Ministra do Esporte, Ana Moser ressaltou o desejo do Brasil em sediar a Copa do Mundo de futebol feminino de 2027 e a possível participação de Fortaleza como cidade-sede. Ao lado do Governador do Ceará, Elmano de Freitas, ela também citou a importância do Centro de Formação Olímpica (CFO) para o desenvolvimento das modalidades de alto rendimento. Os dois participaram do lançamento da Taça das Favelas nesta quinta-feira (27), em Fortaleza. 

“O CFO faz parte de uma rede de treinamento.

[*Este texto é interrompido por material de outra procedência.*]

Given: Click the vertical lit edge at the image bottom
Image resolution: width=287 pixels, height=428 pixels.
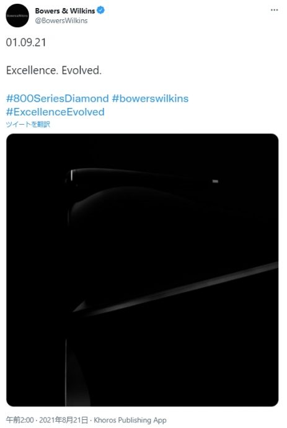Looking at the screenshot, I should (x=66, y=372).
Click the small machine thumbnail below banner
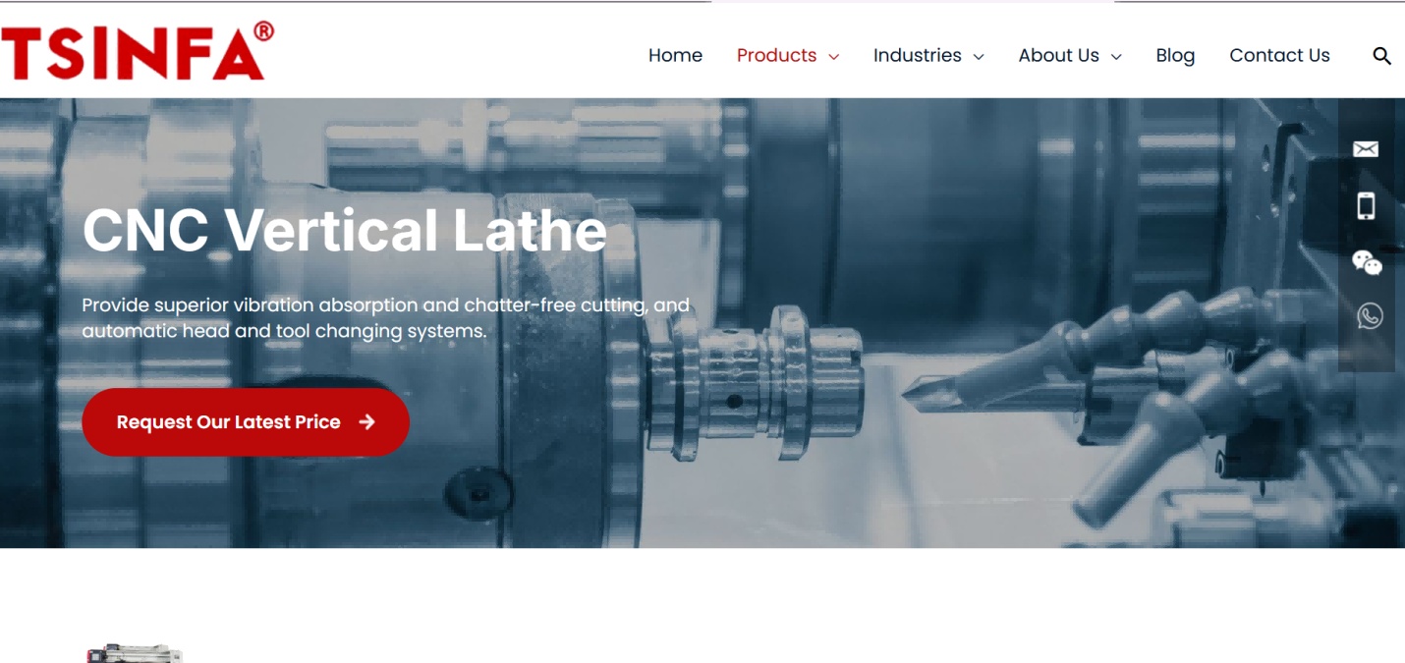This screenshot has height=663, width=1405. [135, 653]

Existem equipamentos que foram construídos pelas gestões anteriores, Lula e Dilma, e foram construídos muitos equipamentos pelo Brasil inteiro. A visão do ministério é integrar tudo numa rede de treinamentos. São equipamentos do Estado e dos municípios, mas que integram essa política de esporte de alto rendimento. Os recursos do ministério são escassos e restritos, mas nós precisamos ser criativos e combinar recursos para melhorar a estrutura do esporte no país”, ressaltou a ministra.

“Devemos ter desenvolvimento de esportes de alta competição, por isso nossa mente vai estar lá no Centro de Formação Olímpica (CFO). Que eu considero que foi pensado para ser um equipamento do Ceará, mas para o Norte-Nordeste. Assim queremos que ele possa recuperar essa missão original dele. Para que a gente possa descobrir talentos na área olímpica no norte e nordeste termos um centro capaz de fazer essas pessoas evoluir no seu esporte”, completou o governador. 

A vice-governadora Jade Romero, o presidente da Assembleia Legislativa Evandro Leitão, e Rogério Pinheiro, secretário de Esporte Juventude, além de Preto Zezé, presidente da Central Única das Favelas (CUFA) também estiveram presentes.

COPA DO MUNDO FEMININA NO BRASIL 

Ana Moser falou ainda sobre a possibilidade do Brasil receber a Copa do Mundo Feminina de 2027. Além do apoio do presidente Lula, a CBF lançou oficialmente a candidatura para sediar o evento e contou também com o apoio da Conmebol. A Secretaria de Esporte (Sesporte) já havia manifestado interesse em receber partidas da competição na Arena Castelão.

“O Brasil, no caso da Copa do Mundo, tem uma grande vantagem, foram 12 sedes construídas para a Copa de 2014, que são possíveis de serem sedes agora. Mas Fortaleza está no jogo”, pontuou a ministra. 

Ex-atleta de vôlei, uma das maiores do esporte no Brasil, a ministra tem se dedicado a democratizar cada vez mais o acesso às práticas esportivas pelo país. Outro ponto trabalhado é o apoio ao futebol feminino. 

“São competições que faltam. O futebol feminino é cheio de lacunas. O calendário, a iniciação esportiva, métodos do futebol feminino, presença de mulheres na gestão, como técnicas. Esse planejamento está sendo feito. E vamos aprender bastante com a Taça das Favelas”, pontuou.

“Vamos conversar como podemos trabalhar junto para alinhar cada vez mais essas frentes do esporte e através das outras secretarias e de outras políticas de atendimento à população para nos ajudar a construir essa política nacional de ocupação dos territórios com esporte. Reconhecer o que tem, o que falta e estabelecer os pactos intersetoriais para avançar. É isso que estamos fazendo hoje aqui. Construindo junto com quem tá na ponta, fazendo na prática para que possamos fazer os projetos pilotos nesse primeiro ano e levar para o Brasil inteiro a partir do ano 2 dessa gestão.”

A Taça das Favelas de 2023 reúne cerca de oito mil crianças e jovens nos times femininos e masculinos. Fortaleza, Crateús, Sobral e Juazeiro do Norte vão receber as disputas da edição realizada no Ceará.